**WHAT TO DO:** Go through the listing and copy each line with the string "color".

- Opening Delimiter -

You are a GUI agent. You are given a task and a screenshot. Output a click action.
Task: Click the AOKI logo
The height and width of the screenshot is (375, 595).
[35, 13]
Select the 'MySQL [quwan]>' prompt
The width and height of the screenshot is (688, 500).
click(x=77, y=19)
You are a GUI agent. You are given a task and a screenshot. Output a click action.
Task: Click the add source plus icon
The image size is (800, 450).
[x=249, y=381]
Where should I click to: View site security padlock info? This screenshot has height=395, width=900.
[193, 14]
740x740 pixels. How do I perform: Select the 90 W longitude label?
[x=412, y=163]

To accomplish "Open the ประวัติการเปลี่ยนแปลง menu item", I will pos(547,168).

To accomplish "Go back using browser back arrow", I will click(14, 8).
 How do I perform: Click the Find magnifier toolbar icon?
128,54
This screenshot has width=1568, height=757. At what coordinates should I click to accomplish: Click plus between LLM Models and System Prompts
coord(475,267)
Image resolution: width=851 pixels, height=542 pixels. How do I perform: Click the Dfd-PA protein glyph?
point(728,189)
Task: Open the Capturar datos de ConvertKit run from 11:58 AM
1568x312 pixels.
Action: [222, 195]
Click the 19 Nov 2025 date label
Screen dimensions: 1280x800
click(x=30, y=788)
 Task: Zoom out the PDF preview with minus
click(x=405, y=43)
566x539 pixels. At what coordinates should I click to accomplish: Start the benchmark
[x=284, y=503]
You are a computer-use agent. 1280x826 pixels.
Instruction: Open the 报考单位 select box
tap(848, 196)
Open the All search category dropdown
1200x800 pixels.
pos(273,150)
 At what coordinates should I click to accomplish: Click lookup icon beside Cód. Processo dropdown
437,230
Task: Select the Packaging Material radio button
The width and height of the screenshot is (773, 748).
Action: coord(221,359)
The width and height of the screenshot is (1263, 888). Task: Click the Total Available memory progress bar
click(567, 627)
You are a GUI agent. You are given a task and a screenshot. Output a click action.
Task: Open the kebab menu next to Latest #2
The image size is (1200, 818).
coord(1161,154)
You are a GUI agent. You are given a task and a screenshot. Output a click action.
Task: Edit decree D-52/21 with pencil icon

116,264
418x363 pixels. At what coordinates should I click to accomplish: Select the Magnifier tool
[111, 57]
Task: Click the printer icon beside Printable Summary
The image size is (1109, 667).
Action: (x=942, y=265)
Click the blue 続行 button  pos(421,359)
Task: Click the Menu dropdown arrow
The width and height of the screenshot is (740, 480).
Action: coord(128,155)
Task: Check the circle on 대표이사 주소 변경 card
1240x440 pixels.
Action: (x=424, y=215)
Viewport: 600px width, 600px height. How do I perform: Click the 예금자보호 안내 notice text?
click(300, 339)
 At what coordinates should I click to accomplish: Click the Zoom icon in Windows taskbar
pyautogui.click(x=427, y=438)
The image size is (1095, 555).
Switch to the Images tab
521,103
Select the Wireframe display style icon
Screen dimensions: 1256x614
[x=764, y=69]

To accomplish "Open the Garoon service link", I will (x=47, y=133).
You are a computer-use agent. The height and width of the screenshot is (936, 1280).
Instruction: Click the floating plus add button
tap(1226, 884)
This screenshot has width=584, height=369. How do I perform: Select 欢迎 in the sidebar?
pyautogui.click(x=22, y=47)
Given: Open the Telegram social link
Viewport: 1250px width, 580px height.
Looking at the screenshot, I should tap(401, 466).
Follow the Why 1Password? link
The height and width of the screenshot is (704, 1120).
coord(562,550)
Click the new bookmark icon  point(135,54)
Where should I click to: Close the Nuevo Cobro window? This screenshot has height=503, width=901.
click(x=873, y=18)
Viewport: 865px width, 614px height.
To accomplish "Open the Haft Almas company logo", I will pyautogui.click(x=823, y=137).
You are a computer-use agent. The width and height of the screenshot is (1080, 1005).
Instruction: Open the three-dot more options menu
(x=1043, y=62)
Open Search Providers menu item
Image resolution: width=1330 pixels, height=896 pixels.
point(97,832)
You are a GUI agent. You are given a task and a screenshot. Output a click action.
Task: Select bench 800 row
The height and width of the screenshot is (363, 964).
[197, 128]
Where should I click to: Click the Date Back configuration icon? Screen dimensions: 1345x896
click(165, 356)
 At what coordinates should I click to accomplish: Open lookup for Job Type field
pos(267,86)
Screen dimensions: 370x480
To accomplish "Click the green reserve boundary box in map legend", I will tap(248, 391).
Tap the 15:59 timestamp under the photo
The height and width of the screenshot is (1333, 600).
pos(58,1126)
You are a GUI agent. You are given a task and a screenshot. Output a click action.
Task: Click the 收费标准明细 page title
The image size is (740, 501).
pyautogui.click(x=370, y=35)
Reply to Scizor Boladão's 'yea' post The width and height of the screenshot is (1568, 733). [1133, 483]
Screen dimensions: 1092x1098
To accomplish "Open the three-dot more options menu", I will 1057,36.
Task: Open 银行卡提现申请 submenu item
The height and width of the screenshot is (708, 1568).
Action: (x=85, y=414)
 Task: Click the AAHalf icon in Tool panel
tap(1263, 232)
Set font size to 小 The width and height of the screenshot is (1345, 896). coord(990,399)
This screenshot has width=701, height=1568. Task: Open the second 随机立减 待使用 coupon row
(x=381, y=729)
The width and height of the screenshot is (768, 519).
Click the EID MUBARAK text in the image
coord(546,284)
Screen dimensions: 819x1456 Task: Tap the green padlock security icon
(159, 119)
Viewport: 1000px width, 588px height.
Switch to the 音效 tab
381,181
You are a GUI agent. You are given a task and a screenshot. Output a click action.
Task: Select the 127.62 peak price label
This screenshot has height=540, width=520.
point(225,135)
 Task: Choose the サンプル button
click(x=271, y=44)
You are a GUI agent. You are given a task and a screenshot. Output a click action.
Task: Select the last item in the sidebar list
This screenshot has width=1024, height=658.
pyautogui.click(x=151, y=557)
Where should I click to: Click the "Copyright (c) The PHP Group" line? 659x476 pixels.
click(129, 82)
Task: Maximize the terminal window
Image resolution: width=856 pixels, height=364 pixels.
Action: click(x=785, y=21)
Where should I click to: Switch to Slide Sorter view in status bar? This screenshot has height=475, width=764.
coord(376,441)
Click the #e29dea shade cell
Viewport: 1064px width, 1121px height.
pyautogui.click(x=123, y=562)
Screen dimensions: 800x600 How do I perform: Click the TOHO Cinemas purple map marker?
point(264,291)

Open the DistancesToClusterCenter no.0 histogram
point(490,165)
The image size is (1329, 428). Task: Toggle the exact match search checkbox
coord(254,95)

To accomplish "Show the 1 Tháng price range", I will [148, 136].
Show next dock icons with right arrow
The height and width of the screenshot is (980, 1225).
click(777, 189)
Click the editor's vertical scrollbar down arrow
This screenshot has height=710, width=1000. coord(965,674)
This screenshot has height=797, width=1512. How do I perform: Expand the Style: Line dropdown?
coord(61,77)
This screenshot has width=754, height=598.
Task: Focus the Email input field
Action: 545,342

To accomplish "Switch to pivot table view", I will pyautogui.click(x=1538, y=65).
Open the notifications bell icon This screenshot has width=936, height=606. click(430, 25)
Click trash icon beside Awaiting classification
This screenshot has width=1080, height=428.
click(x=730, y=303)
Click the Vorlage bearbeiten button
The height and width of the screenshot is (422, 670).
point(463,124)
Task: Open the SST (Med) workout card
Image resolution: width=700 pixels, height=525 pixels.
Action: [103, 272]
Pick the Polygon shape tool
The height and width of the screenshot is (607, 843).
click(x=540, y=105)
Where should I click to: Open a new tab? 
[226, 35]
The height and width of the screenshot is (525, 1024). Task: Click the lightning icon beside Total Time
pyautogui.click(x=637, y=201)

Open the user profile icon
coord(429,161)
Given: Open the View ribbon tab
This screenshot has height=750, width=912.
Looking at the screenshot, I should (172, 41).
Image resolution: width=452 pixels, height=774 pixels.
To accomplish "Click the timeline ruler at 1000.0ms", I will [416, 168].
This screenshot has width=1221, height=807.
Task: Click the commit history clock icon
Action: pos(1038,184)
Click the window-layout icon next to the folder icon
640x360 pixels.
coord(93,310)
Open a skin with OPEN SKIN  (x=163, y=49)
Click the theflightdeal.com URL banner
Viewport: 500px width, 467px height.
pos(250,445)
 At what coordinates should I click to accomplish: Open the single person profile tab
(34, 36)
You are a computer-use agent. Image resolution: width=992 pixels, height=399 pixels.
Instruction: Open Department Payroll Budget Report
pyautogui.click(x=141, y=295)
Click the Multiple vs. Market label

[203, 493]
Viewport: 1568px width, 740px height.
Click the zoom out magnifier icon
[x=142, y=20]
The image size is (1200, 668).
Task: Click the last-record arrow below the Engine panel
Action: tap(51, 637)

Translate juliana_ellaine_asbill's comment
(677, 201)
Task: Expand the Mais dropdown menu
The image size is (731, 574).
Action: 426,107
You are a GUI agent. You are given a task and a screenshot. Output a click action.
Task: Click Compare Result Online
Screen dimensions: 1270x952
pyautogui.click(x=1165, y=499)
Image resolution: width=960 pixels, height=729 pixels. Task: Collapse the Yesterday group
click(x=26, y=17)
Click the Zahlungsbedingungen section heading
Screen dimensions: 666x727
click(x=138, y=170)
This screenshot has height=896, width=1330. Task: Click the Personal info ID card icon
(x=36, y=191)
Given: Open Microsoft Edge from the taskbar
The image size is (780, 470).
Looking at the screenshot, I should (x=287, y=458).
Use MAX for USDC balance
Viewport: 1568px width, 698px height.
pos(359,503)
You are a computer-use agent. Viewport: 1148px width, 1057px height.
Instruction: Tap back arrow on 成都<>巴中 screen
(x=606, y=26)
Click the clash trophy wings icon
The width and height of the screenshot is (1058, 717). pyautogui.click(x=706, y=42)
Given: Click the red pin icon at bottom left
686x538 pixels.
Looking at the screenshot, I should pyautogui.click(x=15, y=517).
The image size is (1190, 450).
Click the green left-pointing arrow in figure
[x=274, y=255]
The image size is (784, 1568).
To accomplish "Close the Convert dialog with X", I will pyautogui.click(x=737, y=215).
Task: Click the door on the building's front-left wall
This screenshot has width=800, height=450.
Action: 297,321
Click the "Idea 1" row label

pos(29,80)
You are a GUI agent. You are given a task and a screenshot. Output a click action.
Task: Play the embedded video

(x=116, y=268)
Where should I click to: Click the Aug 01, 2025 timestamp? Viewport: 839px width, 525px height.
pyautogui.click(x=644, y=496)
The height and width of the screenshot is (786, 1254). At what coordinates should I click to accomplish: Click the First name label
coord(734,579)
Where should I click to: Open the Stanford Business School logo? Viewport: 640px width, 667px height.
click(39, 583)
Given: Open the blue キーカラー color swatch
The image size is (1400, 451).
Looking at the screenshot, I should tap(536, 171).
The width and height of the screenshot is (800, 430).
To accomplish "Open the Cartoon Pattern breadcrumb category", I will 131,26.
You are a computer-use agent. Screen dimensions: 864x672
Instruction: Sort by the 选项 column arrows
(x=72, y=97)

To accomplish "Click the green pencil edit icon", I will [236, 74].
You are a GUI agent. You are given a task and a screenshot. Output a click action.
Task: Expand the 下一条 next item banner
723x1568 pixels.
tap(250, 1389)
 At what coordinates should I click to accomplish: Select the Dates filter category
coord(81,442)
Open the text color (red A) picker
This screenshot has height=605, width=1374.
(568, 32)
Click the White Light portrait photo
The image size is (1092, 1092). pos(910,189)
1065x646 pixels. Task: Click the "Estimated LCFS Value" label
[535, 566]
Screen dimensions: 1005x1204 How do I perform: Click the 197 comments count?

- Closing Delimiter -

**EXERCISE RESPONSE:**
Given: Open the blue キーカラー color swatch
Open the text color (red A) picker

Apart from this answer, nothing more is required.